Businesses are paying around £60 million in unnecessary energy bills annually as a result of energy being wasted every year by office buildings across five UK cities.
That’s according to new research, which found energy wasted by offices in the City of London could be used to power more than 65,000 homes – equivalent to the electricity needs of the housing stock in Kingston upon Thames.
That’s costing businesses in the city around £35 million a year and producing carbon emissions equivalent to those emitted by 46,000 cars annually.
The report from think tank Green Alliance says there have been “limited efforts” to address this issue and most commercial buildings in the UK are inefficient, with overall energy consumption per square metre “flatlined since 2002”.
It suggests better use of digital technologies, such as smart sensors and algorithms to track and modulate energy use in different parts of a building, as an “obvious solution” for businesses to save both money and carbon.
The report adds artificial intelligence (AI) energy optimisation systems already on the market could reduce energy consumption by as much as 14% in commercial buildings with organisations getting their pay back “in just a few months”.

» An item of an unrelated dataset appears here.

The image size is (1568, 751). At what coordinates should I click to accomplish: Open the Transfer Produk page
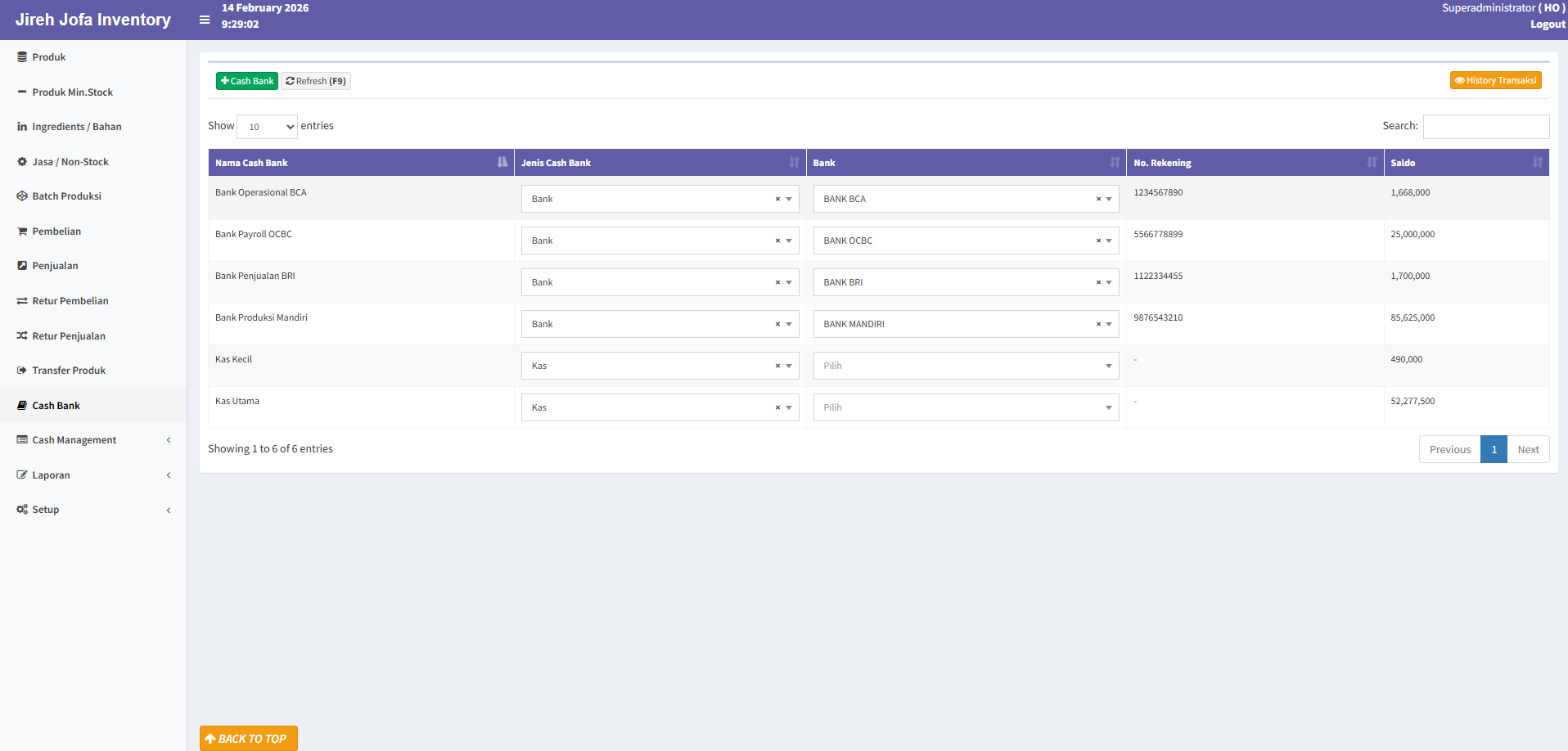(x=69, y=370)
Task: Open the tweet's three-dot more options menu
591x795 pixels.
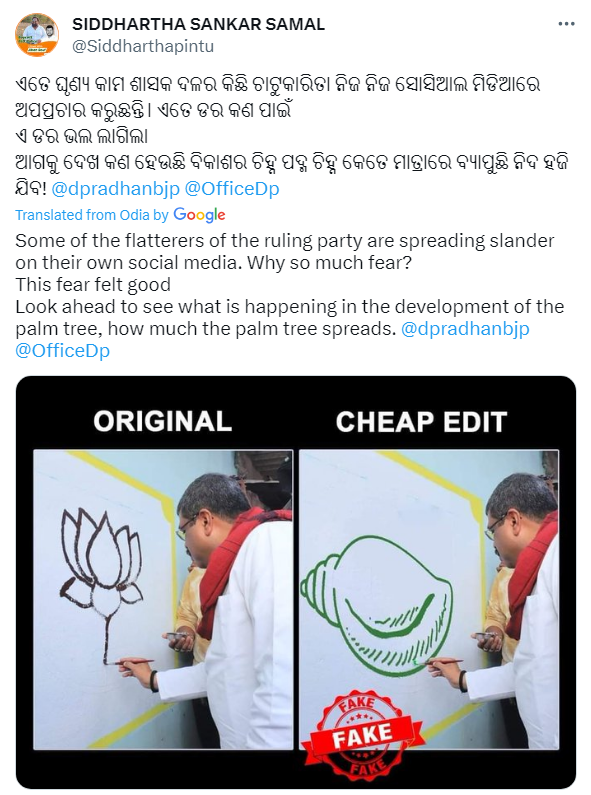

For example, businesses in the City of London could save around £13 million on their energy bills in total within a year.
The research also suggests using these technologies alongside better business incentives would lead to further energy efficiency.
This has already been seen in Australia, where the National Australian Built Environment Rating System (NABERS) – which requires annual disclosure of the energy performance of buildings and encourages the use of digital technologies – has reduced energy use across the nation’s office buildings by nearly 40% over the last 13 years.
Caterina Brandmayr, Senior Policy Analyst at Green Alliance, said: “We all work for or know businesses that waste energy, whether it’s leaving lights on at night or wasting heat. It’s hard to see why dealing with this problem isn’t yet a priority, for companies in terms of cost savings or for the government in reaching its carbon targets.
“Digital technology is an obvious and inexpensive way to track and control energy use, cutting business costs and carbon emissions. Cities will play a leading role in cutting emissions and would be a great place to start the UK’s business energy efficiency revolution.”